**YOUR GOAL**
Can you copy the stretch of the material from the line containing "You are a computer-use agent." through the end, changing "Help" to "View" and keeping everything else the same? Leave the pictures out.

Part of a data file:
════════════════

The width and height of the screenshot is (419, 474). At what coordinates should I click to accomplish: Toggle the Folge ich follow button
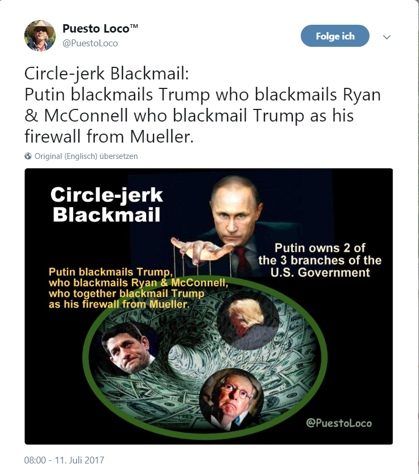click(335, 36)
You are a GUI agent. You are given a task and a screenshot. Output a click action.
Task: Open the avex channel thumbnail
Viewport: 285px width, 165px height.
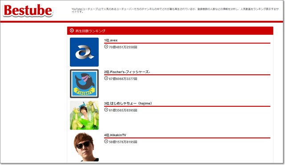84,52
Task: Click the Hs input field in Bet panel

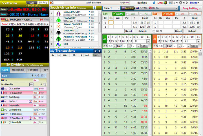Action: point(111,23)
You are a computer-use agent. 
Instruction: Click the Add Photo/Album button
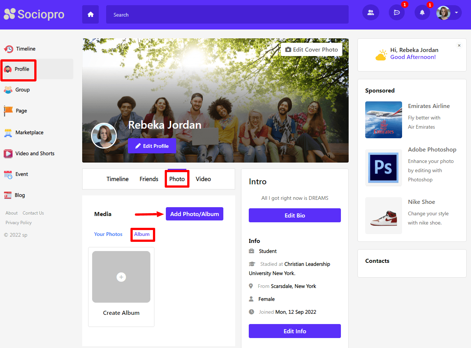tap(194, 214)
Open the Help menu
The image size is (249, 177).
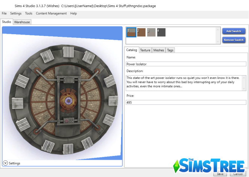click(73, 14)
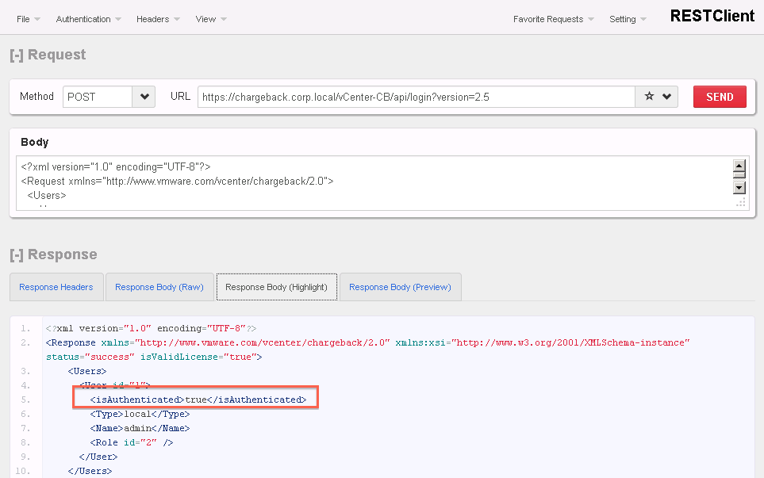Click inside the URL input field

[x=416, y=97]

════════════════

**REPLY TO THE TASK**
You are a computer-use agent. 
Instruction: Click the Add Photo/Album button
tap(194, 214)
Open the View menu
The image size is (249, 177).
click(73, 14)
Click inside the URL input field

[x=416, y=97]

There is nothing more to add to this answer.